Two important contributors to missing heritability are believed to be rare variants and gene-environment interaction (GXE). Thus, detecting GXE where G is a rare haplotype variant (rHTV) is a pressing problem. Haplotype analysis is usually the natural second step to follow up on a genomic region that is implicated to be associated through single nucleotide polymorphism (SNP) analysis. Further, the behavior of a gene can be dynamic, thus it is important to focus on gene-environment interactions and study the dynamic effects of genes on a trait over time if longitudinal data are available. In this work, we model the effects of both rare and common haplotypes over time using longitudinal data through time-varying coefficients (tvc) using B-spline and incorporate environmental factors and their interacting effects using the Logistic Bayesian LASSO (LBL) framework, leading to the LBL-tvc methodology. Since longitudinal data are collected forward in time over a certain period in a cohort of individuals, we formulate the likelihood of our model prospectively. We cast the problem into a Bayesian framework for more precise estimations of effect sizes of rare haplotypes and adopt the Markov chain Monte Carlo (MCMC) methods for sampling from the posterior distribution for statistical inferences. We carry out extensive simulations to evaluate the properties of LBL-tvc and to assess its robustness to model mis-specification. We also apply LBL-tvc to analyze the MAP4 gene on chromosome 3 and smoking on their effects on hypertension based on data from a Mexican American population, and have identified several haplotypes, including a rare one, that are associated with hypertension with varying effect sizes in the range of 55-85 years of age.
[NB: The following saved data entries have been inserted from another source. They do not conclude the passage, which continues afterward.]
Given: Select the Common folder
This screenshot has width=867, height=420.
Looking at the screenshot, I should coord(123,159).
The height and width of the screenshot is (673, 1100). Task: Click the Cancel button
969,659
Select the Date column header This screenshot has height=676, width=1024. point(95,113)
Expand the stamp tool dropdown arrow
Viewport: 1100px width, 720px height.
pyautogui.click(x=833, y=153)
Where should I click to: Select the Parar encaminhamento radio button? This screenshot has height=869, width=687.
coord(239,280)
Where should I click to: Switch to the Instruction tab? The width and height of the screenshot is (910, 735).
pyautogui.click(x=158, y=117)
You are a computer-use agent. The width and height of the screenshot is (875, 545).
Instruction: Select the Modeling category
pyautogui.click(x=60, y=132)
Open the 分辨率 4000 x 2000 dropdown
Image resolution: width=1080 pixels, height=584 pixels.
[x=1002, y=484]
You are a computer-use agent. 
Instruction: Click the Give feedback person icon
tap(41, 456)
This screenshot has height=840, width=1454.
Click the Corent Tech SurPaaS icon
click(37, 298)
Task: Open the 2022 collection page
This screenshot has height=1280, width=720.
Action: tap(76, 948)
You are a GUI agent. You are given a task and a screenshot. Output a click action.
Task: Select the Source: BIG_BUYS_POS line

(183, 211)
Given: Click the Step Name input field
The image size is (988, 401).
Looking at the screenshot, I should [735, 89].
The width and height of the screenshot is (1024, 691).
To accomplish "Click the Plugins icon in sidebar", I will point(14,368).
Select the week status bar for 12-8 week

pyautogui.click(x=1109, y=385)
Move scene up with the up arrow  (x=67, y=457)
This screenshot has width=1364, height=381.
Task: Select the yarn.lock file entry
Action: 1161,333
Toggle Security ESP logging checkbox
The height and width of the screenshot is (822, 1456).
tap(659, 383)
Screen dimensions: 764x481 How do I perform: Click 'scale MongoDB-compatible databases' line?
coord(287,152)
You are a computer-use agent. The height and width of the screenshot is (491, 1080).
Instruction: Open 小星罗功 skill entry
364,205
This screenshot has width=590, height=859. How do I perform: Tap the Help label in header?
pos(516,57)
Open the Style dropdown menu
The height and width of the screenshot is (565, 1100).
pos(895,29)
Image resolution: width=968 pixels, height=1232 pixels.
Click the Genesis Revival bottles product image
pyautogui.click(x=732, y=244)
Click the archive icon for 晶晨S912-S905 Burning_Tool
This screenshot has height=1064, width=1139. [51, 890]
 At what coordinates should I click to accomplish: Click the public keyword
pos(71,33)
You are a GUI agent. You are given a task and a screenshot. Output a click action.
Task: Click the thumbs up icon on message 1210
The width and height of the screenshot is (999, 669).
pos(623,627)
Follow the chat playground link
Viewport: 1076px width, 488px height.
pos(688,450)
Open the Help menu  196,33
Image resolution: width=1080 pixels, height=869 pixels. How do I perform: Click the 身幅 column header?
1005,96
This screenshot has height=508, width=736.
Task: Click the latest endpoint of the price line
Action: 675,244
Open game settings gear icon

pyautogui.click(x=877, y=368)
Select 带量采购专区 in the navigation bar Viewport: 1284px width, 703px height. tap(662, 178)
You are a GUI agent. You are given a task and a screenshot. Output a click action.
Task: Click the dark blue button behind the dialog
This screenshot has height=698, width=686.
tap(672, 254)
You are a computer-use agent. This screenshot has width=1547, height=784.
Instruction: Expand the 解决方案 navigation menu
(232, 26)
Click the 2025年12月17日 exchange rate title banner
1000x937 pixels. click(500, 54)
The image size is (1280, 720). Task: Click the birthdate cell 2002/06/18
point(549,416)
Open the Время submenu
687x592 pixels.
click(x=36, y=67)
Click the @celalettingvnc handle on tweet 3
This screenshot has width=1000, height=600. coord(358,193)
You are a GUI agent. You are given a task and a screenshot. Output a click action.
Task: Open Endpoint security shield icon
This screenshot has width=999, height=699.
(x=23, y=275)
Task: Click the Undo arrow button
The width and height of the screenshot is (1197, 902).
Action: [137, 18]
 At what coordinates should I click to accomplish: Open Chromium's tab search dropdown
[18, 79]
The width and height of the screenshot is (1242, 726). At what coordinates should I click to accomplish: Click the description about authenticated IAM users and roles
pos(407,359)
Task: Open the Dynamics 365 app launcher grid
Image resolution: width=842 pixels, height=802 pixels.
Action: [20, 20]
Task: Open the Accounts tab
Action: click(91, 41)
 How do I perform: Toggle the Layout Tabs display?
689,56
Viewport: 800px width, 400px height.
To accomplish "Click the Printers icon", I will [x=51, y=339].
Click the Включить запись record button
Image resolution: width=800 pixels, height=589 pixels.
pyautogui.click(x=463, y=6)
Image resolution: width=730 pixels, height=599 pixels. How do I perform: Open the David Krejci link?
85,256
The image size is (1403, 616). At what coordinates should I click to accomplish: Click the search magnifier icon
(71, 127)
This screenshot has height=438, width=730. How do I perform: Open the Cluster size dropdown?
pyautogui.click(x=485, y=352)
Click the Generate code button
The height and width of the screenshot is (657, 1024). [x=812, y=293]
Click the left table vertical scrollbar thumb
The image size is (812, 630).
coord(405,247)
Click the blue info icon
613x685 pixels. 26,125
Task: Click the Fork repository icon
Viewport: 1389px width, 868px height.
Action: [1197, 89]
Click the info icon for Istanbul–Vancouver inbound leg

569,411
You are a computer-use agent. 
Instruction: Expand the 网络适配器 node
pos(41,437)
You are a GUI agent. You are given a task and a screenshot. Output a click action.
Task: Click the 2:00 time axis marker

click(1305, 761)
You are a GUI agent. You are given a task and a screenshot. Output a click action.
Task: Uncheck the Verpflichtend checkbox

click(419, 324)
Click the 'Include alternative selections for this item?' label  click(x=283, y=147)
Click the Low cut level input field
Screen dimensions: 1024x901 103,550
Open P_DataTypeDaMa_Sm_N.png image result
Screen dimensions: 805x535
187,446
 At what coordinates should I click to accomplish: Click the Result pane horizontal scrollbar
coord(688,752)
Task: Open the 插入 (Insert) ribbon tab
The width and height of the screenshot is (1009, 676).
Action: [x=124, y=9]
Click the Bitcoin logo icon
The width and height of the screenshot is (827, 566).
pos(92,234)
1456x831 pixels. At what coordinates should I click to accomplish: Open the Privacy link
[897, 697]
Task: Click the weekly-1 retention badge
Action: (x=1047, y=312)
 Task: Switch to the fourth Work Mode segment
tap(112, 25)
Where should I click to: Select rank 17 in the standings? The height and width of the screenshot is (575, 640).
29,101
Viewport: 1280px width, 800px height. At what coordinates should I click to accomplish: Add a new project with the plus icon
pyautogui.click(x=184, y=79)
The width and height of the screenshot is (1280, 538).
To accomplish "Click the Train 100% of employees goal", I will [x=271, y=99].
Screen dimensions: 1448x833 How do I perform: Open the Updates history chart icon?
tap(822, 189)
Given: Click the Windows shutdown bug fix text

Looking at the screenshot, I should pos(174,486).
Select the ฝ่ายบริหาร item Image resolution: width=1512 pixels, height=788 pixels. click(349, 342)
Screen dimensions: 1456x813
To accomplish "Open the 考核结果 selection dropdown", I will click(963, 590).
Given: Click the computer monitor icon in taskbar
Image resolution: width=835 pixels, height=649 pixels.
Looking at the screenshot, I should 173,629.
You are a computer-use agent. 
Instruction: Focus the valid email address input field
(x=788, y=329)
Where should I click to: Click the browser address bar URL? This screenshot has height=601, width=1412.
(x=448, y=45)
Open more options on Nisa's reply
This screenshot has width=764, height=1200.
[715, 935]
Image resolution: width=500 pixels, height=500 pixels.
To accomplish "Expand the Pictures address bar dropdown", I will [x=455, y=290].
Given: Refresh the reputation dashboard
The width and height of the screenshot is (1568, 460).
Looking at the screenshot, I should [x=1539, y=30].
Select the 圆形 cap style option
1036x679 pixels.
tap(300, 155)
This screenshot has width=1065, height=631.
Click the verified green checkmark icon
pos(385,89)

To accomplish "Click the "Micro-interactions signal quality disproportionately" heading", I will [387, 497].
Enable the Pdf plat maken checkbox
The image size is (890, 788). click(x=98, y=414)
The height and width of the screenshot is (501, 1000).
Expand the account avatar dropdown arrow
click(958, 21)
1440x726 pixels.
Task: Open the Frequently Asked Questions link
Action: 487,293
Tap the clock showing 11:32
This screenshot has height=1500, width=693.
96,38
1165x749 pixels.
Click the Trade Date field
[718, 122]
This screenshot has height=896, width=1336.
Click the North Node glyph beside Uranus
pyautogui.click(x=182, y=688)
Imprinting and Maternal Effect Detection Using Partial Likelihood Based on Discordant Sibship Data
Fangyuan Zhang; Shili Lin
Contact email:

Numerous statistical methods have been developed to explore genomic imprinting and maternal effects, which are causes of parent-of-origin patterns in complex human diseases. However, most of them either only model one of these two confounded epigenetic effects, or make strong yet unrealistic assumptions about population, such as allelic exchangeability and mating symmetry, to avoid over-parameterization. A recent partial likelihood method is able to detect imprinting and maternal effect simultaneously utilizing case-parents/control-parents families without making unrealistic assumptions. Though the method is robust and powerful, it requires the recruitment of control families, which are difficult to obtain in most studies. In this paper, we develop a partial Likelihood method for detecting Imprinting and Maternal Effects for a Discordant Sib-Pair design (LIME_DSP) that may also accommodate affected or unaffected siblings. By matching affected and unaffected probands and stratifying according to their familial genotypes, a partial likelihood component free of nuisance parameters can be extracted out from the full likelihood. This alleviates the need to make assumptions about mating type probabilities, the nuisance parameters. Theoretical analysis shows that the partial maximum likelihood estimators based on the LIME_DSP approach are consistent and asymptotically normally distributed. A simulation study demonstrates the robust property of LIME_DSP and shows that it is a powerful approach without resolving to collect control families. To illustrate its practical utility, LIME_DSP was applied to the Framingham Heart Study data.